> **WORK INSTRUCTIONS**:
[A] In the article on toxic workplaces, what is the name of the coaching firm Skye London founded?
[B] Transcribe the article on toxic workplaces from "Most of us are" to "from Mean Girls.".
*** QUOTED PASSAGE Section Begins ***
Toxic relationships are nothing new. Last year, we gobbled up the interview between Kim Cattrall and Piers Morgan, in which she labelled the relationship with her Sex and The City co-stars as “toxic”.
Most of us are familiar with toxic relationships on a personal level too; we’ve struggled with romantic relationships that make us feel insecure and unvalued, we’ve warned friends of their manipulative partners over one too many Sunday brunch mimosas, and we’ve experienced an envy and drama-fuelled friendship that rivals Cady Heron and Regina George from Mean Girls.
But while we’re very familiar with the signs of a toxic relationship at home, we often forget that these signs can apply to our workplace too.
“The toxicity of any work relationship always comes back to the people,” says Skye London, the founder and lead career coach of Y Executive, a coaching firm that acts as a “personal trainer for your career”.
“Whether it be the leadership team, the person taking credit for your work or the gossip and office politics, a toxic workplace can make you feel trapped and manipulated. It can wreak havoc on your sense of self-worth and confidence – just like a toxic friendship or romantic relationship.”
Over the past year, more and more employees have come forward to expose toxic companies. Uber was accused of harassment and discrimination as part of their “bro-centric culture”. Google’s employees were locked in a “dirty war over diversity” with hundreds of internal emails and message board postings revealing gender racism and political violence.
And in September 2017, a group of clients and former employees came forward to blow the whistle on Macquarie Bank with claims of “up-skirting” (taking photos underneath women’s skirts), drink spiking and rampant drug taking. One female employee even reported her ponytail was chopped off while she was sitting at her desk.
While it appears the toxic jobs are all hanging out in the tech and banking industries, Skye maintains these cultures don’t discriminate.
“Toxic workplaces are across all industries and professions. Also, it isn’t necessarily more common for women to experience toxicity in the workplace, but from what I’ve seen they often end up staying in the environment longer.”
*** QUOTED PASSAGE Section Ends ***
*** DATA EXTRACT Section Begins ***
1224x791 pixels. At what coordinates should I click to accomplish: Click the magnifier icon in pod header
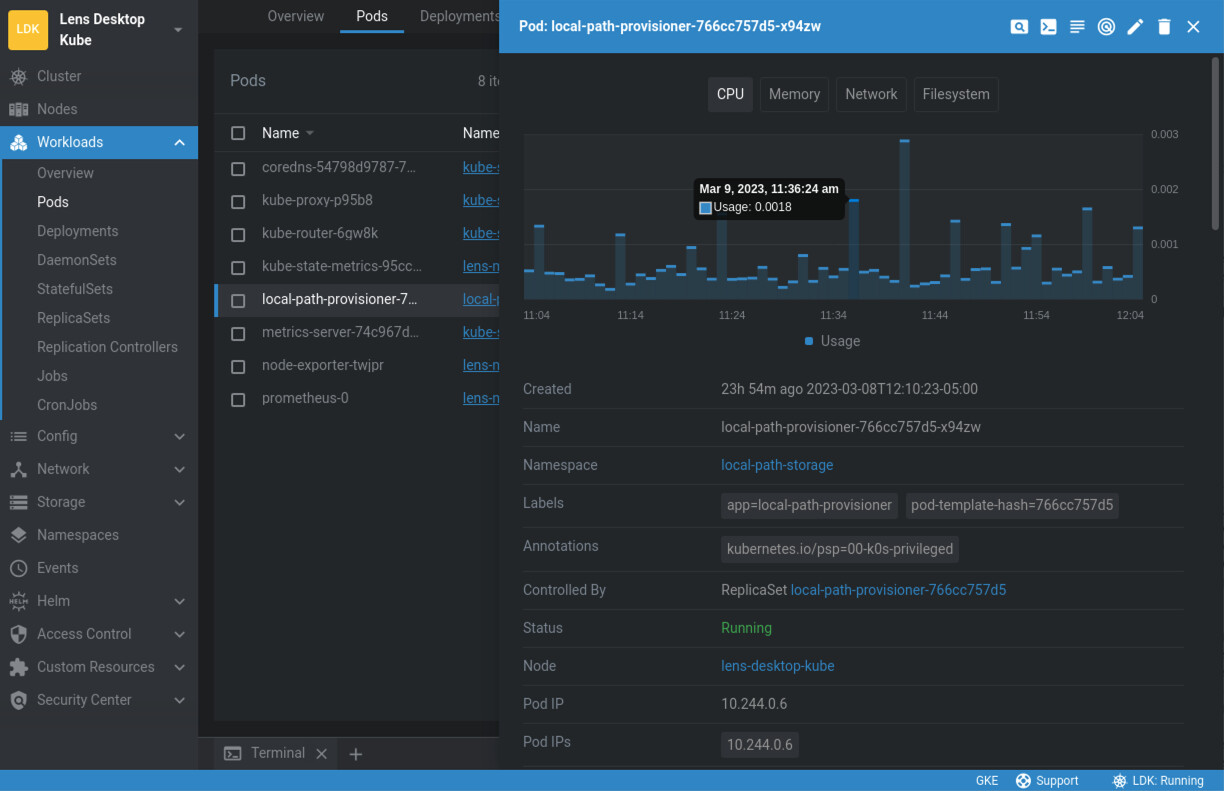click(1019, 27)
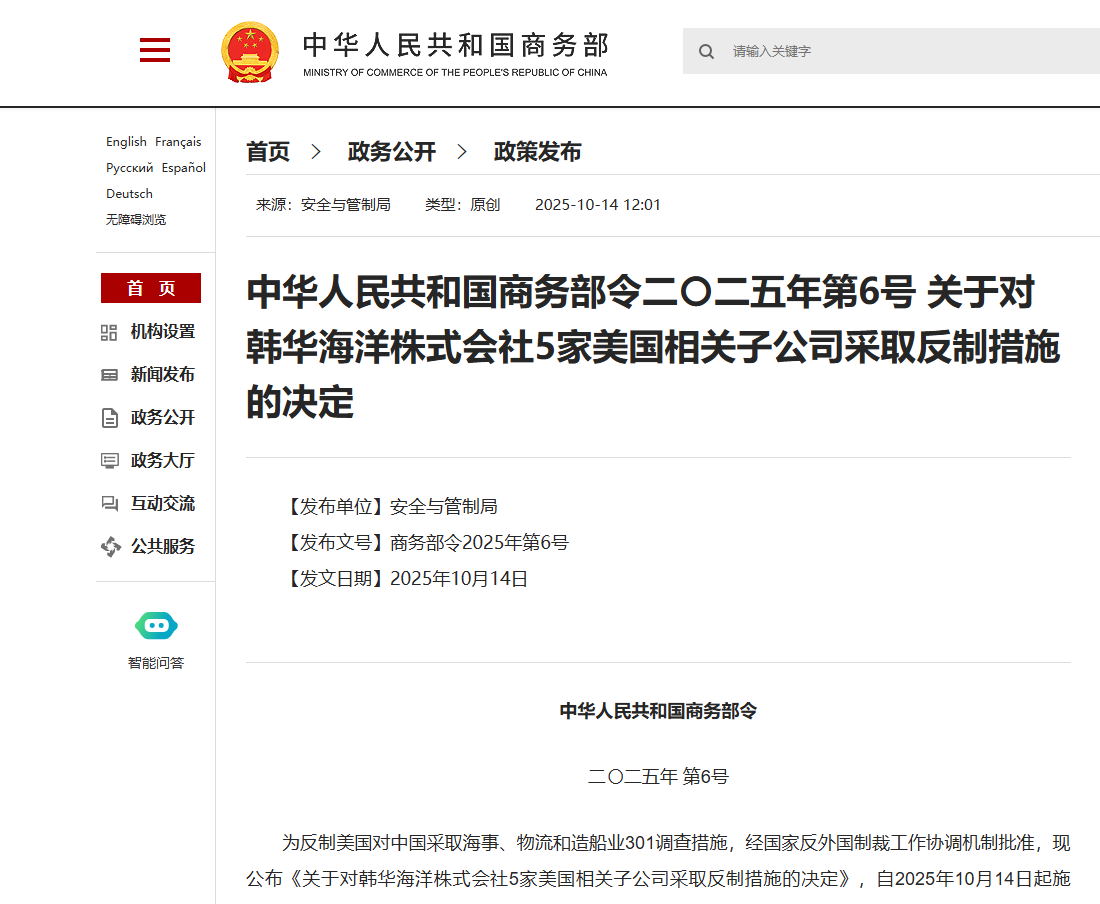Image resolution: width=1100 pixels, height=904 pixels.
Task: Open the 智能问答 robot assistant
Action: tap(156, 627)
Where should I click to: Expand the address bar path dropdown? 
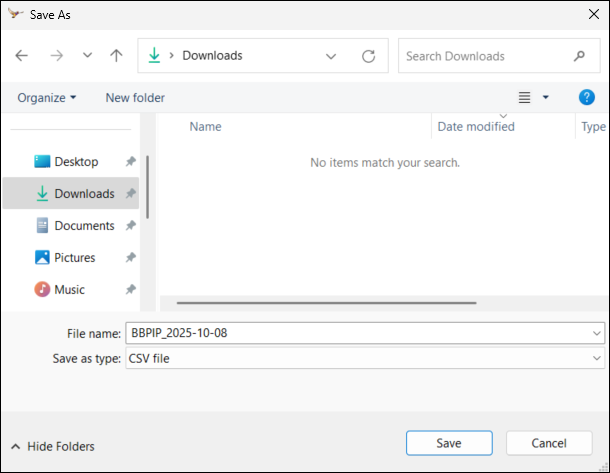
*** DATA EXTRACT Section Ends ***
> **ANSWERS TO THE EXERCISES**:
[A] Y Executive.

[B]
Most of us are familiar with toxic relationships on a personal level too; we’ve struggled with romantic relationships that make us feel insecure and unvalued, we’ve warned friends of their manipulative partners over one too many Sunday brunch mimosas, and we’ve experienced an envy and drama-fuelled friendship that rivals Cady Heron and Regina George from Mean Girls.